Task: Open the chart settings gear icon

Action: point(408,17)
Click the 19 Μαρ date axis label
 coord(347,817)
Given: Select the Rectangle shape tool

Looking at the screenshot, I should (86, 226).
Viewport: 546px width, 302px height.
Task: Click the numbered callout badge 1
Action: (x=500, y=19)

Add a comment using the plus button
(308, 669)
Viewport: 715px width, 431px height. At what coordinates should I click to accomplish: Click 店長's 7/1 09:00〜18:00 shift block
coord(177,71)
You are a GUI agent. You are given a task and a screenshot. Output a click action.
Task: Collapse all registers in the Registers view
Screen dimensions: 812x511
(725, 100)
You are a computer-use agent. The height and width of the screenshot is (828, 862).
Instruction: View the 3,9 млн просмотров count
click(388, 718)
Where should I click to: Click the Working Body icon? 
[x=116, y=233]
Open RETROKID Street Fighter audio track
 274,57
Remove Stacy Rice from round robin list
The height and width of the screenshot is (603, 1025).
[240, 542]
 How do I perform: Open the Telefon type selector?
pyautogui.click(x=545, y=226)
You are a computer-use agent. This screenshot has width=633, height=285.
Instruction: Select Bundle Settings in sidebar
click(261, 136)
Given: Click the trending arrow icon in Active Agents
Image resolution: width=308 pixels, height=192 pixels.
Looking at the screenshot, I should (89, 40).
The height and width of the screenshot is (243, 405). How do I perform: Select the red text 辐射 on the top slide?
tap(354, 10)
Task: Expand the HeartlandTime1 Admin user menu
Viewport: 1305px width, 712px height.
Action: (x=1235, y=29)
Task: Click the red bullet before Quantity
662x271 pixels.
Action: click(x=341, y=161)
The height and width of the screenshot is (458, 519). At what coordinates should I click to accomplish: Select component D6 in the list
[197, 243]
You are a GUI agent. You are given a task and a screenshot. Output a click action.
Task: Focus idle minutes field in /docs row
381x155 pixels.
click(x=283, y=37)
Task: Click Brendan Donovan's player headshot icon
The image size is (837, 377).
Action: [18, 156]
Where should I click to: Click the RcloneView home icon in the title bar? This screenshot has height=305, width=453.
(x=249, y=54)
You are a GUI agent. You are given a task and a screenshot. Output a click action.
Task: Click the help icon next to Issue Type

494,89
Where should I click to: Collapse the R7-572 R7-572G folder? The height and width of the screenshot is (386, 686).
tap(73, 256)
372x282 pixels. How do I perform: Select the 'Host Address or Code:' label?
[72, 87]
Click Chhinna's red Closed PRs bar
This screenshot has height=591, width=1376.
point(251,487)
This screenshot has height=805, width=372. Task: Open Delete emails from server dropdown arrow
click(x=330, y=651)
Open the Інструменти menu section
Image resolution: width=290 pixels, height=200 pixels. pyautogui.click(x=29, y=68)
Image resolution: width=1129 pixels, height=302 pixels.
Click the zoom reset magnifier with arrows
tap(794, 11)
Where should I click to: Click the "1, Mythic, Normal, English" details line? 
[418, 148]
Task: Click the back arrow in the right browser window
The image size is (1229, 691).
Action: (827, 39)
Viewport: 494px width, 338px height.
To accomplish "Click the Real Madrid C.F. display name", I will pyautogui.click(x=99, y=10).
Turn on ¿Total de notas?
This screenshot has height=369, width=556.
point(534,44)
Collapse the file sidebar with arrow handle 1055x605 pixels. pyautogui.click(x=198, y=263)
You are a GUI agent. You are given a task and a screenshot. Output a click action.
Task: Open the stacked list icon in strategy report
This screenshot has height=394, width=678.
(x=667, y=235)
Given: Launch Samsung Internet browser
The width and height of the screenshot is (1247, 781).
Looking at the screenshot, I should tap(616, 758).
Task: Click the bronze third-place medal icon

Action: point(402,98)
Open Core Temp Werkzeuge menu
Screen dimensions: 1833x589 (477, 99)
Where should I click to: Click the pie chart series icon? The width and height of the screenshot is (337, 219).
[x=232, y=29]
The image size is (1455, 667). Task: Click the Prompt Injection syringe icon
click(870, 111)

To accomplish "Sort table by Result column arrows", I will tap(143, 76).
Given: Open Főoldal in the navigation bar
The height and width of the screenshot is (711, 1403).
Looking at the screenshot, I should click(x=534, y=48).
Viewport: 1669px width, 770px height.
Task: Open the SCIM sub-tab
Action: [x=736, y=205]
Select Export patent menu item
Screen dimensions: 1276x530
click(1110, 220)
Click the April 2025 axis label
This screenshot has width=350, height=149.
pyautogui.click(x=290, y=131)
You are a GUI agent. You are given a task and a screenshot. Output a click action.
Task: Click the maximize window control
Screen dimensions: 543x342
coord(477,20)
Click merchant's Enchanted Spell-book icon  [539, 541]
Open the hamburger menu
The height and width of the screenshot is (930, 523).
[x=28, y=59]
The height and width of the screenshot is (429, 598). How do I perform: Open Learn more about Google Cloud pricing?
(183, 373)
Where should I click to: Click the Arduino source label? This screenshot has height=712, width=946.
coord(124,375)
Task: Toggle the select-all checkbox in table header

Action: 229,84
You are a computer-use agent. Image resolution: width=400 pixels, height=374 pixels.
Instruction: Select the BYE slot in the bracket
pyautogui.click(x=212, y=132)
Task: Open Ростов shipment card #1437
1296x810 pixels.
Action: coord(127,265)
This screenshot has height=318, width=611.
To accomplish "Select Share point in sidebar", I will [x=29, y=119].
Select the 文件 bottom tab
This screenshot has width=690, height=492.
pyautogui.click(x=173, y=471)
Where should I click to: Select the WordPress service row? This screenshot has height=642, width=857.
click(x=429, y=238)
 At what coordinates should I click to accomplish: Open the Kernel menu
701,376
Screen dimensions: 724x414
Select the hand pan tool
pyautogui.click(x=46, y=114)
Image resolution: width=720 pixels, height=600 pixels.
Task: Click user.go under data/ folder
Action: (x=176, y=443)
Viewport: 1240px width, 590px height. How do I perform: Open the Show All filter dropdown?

* * * * *

▸ **Written task**
How many lines of the records above contain the string "list"? Case counts. Give only the number.

▸ **Correct output**
3